Frank Brown
At one time, if you bought a piece of sheet music, you would find the melody in tonic solfa along with the words. Based on an invention by Guido D'Arrezzo, a monk who lived about a thousand years ago (and who also invented staff notation), the tonic solfa system was developed by Curwen and others during the 19th century.

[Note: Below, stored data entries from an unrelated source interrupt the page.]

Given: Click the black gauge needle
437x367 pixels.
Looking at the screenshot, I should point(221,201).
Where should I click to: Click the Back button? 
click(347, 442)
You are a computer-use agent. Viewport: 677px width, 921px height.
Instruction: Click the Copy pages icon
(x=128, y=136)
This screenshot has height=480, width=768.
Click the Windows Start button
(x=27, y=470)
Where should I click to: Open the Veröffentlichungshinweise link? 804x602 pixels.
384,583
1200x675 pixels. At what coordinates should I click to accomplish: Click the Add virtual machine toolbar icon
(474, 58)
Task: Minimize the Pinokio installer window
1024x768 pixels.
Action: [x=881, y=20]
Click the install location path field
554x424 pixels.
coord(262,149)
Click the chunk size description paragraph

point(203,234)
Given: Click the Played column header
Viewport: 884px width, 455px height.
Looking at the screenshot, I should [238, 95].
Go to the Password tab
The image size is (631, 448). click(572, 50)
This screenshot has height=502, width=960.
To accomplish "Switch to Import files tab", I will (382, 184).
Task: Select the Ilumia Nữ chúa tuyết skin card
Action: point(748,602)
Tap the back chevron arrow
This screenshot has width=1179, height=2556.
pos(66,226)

It became enormously popular among amateur musicians and singers and remained so well into the twentieth century.(My father, who took up the violin at the age of twenty, first learned to play from tonic solfa before becoming a good sight reader of normal notation.) The system has now all but disappeared, which I think is a great pity because for many purposes it is so much less cumbersome than other ways of naming notes.
For those interested I give the essentials below, related to the major scale.
| Degree of scale | Technical name | Tonic solfa name | Abbreviated tonic solfa name |
|---|---|---|---|
| 8 | Tonic | doh' | d' |
| 7 | Leading note | te | t |
| 6 | Sub-mediant | lah | l |
| 5 | Dominant | soh | s |
| 4 | Sub-dominant | fah | f |
| 3 | Mediant | me | m |
| 2 | Super-tonic | ray | r |
| 1 | Tonic | doh | d |
No doubt you all know that bit from school days. Not so many people know about sharps and flats though. The rule is simple. When a note is sharpened it takes an ee sound, spelt "e", and when a note is flattened it takes an aw sound, spelt "a". Thus a sharpened fah becomes fe, pronounced fee and a flattened te becomes ta, pronounced taw. The sharpened and flattened notes are never abbreviated so if you are reading a tune in tonic solfa (which is always abbreviated in use) you notice straight away where the accidentals occur. Notice that la is not lah. It is a flattened lah, pronounced law. The Curwen system includes conventions for key changes and a somewhat arcane notation for rhythms. There are other little oddities too but you are not likely to encounter them unless you are seriously considering trying to read music written in tonic solfa.